══ Excerpted passage

Kafka as Transport Layer
Kafka is a message queue with retention (log-based). Unlike RabbitMQ/Redis Streams, Kafka stores all messages for a configured retention period (days, weeks), allowing consumers to replay data. This is critical for blockchain analytics: a new consumer group can read the entire history of events without accessing the node.
Topic topologies for blockchain pipeline:
raw.blocks → raw blocks (partitioned by block_number % N)
raw.transactions → all transactions
raw.logs → all event logs
decoded.transfers → decoded ERC-20 Transfer events
decoded.swaps → decoded Swap events (Uniswap, Curve, etc.)
alerts.large-txns → transactions > threshold
analytics.prices → aggregated price data
Partitioning strategy matters: for events of a specific contract — partition by contractAddress (guarantees ordering). For transactions — partition by from address or blockNumber.
Apache Flink: Stateful Stream Processing
Flink is the right tool for tasks that require state: sliding aggregates, joining streams, pattern detection over time. Spark Streaming is batching disguised as streaming (micro-batches). Flink is true event-time processing.

════

Problem statement:
Pick up the passage on Kafka and Flink in a blockchain data pipeline after its last sentence and carry it forward.

══ Material

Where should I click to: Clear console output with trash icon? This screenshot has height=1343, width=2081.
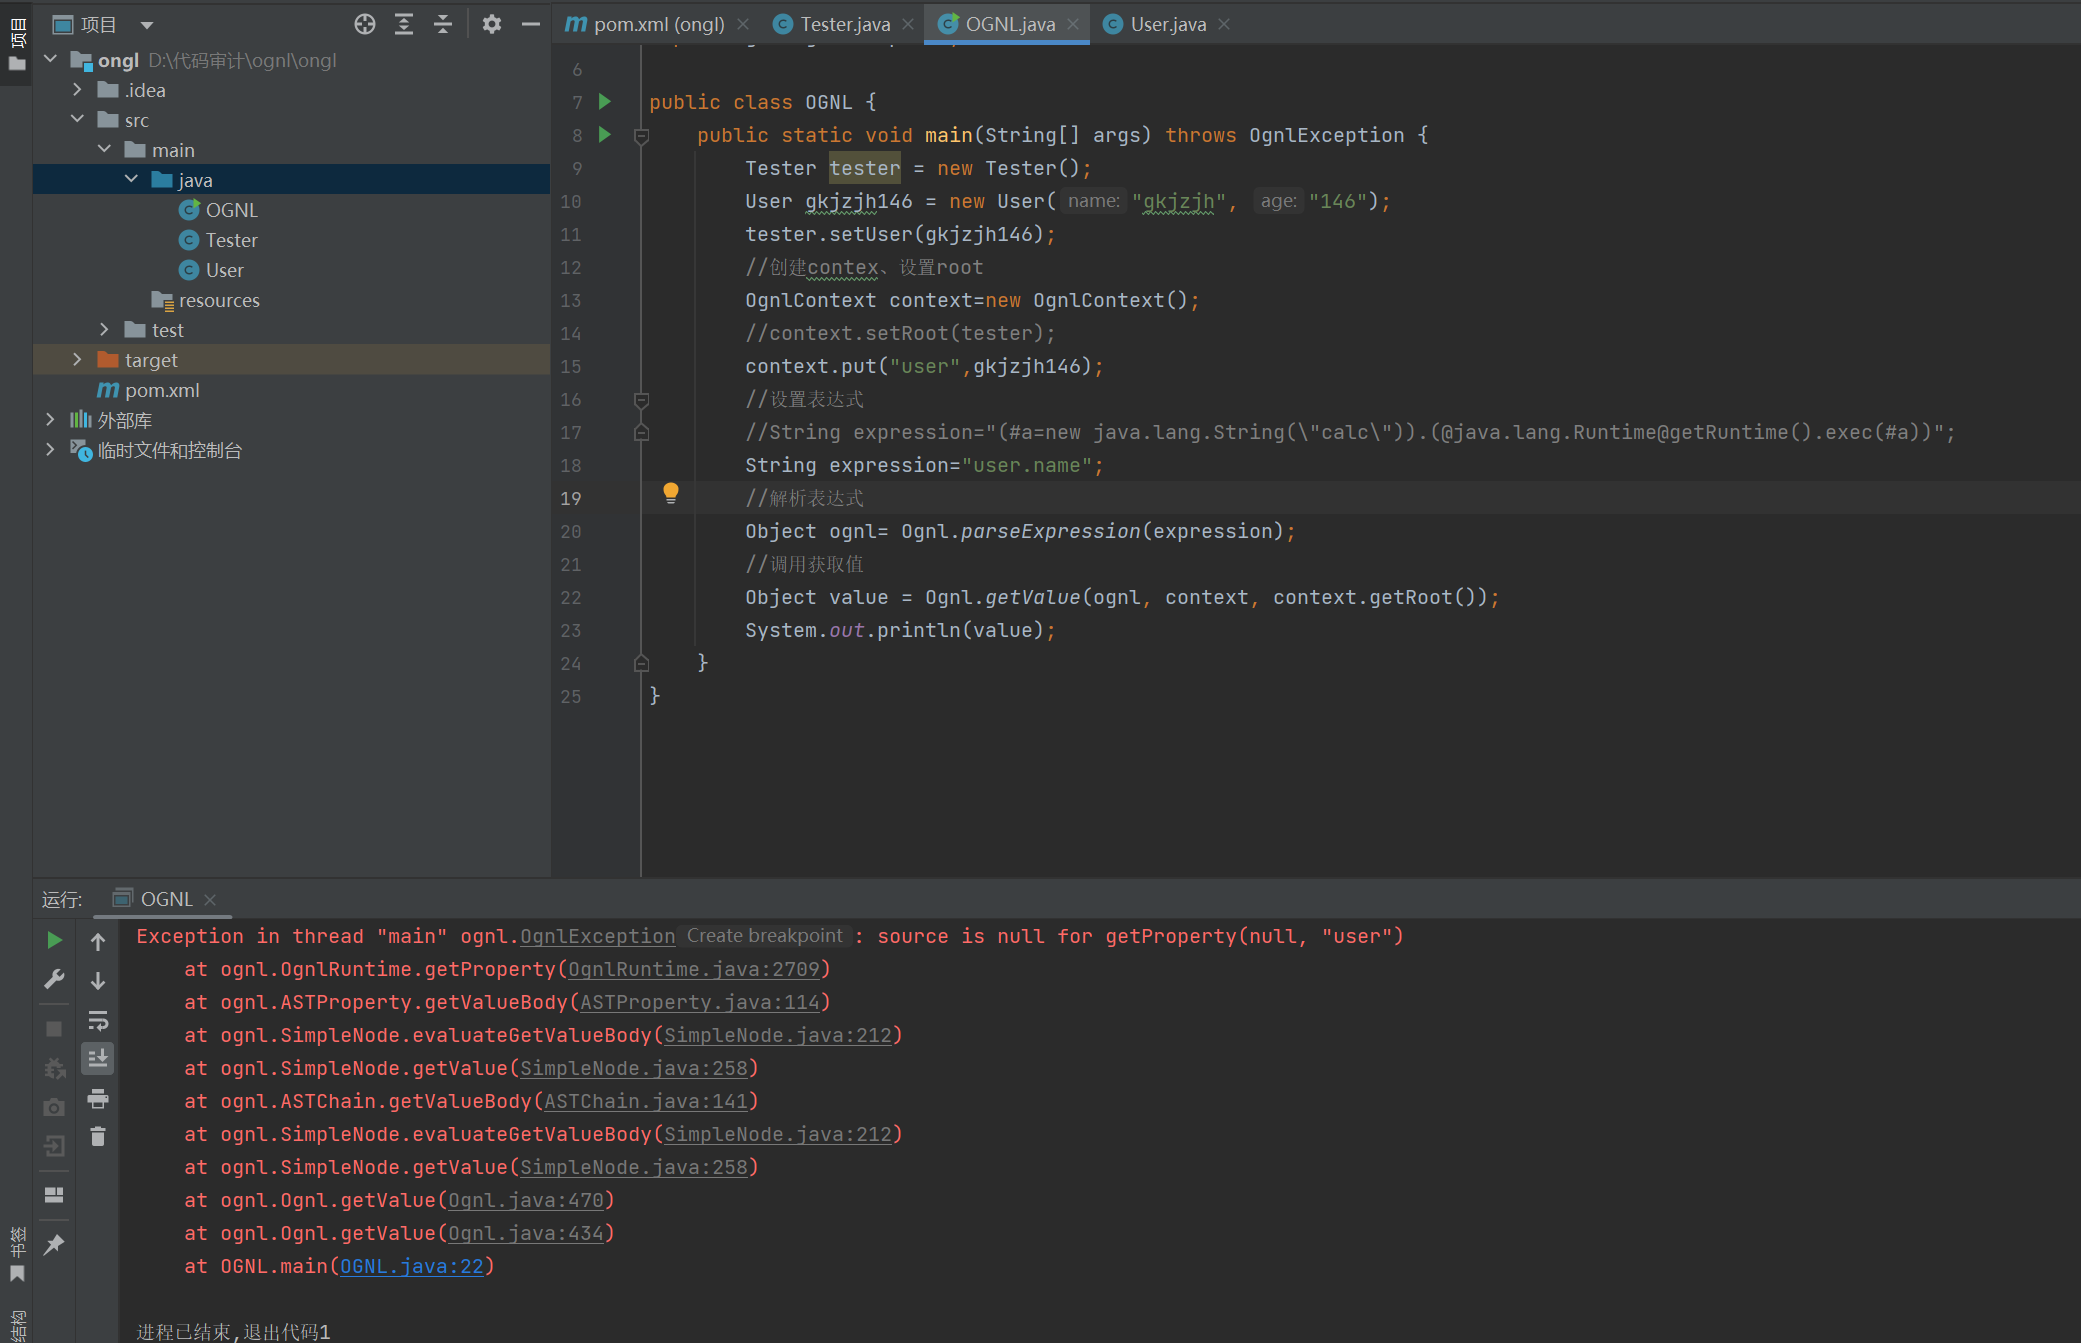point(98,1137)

════

Task response:
ABI Decoding On-The-Fly
Incoming logs are raw hex data. The Flink job should decode them into typed events:
public class LogDecoderFunction extends RichFlatMapFunction<RawLog, DecodedEvent> {
private Map<String, ContractABI> abiRegistry;
@Override
public void flatMap(RawLog log, Collector<DecodedEvent> out) {
String contractAddress = log.getAddress().toLowerCase();
ContractABI abi = abiRegistry.get(contractAddress);
if (abi == null) return; // unknown contract
String topic0 = log.getTopics().get(0);
EventDefinition eventDef = abi.findEventBySignatureHash(topic0);
if (eventDef != null) {
DecodedEvent decoded = AbiDecoder.decode(eventDef, log);
out.collect(decoded);
}
}
}
ABI registry is loaded from PostgreSQL/Redis on job start and updated via Broadcast State pattern — without restarting the job when adding new contracts.
Temporal Windows and Aggregations
Task: compute 5-minute VWAP (Volume Weighted Average Price) from Uniswap V3 swaps in real-time.
DataStream<SwapEvent> swaps = source
.filter(e -> e.getType().equals("Swap"))
.map(e -> (SwapEvent) e);
DataStream<VWAPResult> vwap = swaps
.keyBy(SwapEvent::getPoolAddress)
.window(TumblingEventTimeWindows.of(Time.minutes(5)))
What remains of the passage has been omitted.